We emphasize that CONSORT 2010 is a generic minimum, indicating those
aspects of a trial we would expect to see in all trial reports. Trialists
should transparently and clearly describe their trial, and that may
include additional information in their trial report. Those who have
assessed the success of blinding should certainly feel free to report
their findings.
Kenneth F. Schulz, PhD
Douglas G. Altman, DSc
David Moher, PhD
Reference List
1. Schulz KF, Altman DG, Moher D, Fergusson D. CONSORT 2010 changes
and testing blindness in RCTs. Lancet 2010;375(9721):1144-6.
Competing interests:
None declared
Competing interests: No competing interests
To the Editor – The CONSORT 2010 Statement for reporting parallel
group randomised trials(1) and its accompanying ‘Explanation and
elaboration’(2) (currently online ahead of print) have recently been
published in BMJ and elsewhere. Notably, the item concerning blinding
(Item 11) no longer recommends that trialists report on whether or not
blinding has been maintained. We believe that this significant change is
unwarranted and imprudent, as it ignores a growing body of research that
stresses the importance of evaluating blinding(3-9).

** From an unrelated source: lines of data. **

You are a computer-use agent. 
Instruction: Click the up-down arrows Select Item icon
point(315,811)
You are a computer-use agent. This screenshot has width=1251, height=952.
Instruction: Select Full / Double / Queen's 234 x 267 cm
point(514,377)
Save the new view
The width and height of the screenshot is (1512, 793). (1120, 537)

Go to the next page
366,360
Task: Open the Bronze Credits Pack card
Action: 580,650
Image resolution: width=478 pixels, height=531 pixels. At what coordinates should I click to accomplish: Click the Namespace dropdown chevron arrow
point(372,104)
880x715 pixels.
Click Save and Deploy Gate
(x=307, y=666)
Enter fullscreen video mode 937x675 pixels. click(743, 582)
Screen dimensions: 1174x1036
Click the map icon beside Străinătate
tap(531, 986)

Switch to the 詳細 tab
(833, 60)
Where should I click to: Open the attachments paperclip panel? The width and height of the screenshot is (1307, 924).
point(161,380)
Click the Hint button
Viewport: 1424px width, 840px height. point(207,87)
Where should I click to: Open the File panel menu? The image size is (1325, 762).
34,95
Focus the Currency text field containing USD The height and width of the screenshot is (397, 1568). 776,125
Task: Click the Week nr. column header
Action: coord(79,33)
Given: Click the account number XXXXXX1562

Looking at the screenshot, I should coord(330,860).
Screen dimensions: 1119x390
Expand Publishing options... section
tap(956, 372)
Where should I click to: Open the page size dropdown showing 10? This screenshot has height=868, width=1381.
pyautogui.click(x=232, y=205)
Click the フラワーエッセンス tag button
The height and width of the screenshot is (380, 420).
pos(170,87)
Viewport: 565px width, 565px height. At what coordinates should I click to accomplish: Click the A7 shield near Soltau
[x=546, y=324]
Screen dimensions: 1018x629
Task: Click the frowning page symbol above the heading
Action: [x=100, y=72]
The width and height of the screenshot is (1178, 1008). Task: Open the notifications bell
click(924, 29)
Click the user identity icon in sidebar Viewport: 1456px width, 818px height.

The value of blinding is uncontroversial and is noted in the
explanation and elaboration of the CONSORT 2010 Statement. The controversy
lies in how the success of blinding should be assessed. In contrast to the
previous revision(10), the CONSORT 2010 Statement no longer advocates
reporting on the success of blinding via assessing guesses about
participants’ treatment allocation and comparing these guesses across the
treatment arms. The rationale provided by the authors for this is that
“because participants and healthcare providers will usually know whether
the participant has experienced the primary outcome, this makes it
difficult to determine if their responses reflect failure of blinding or
accurate assumptions about the efficacy of the intervention”(2: p13).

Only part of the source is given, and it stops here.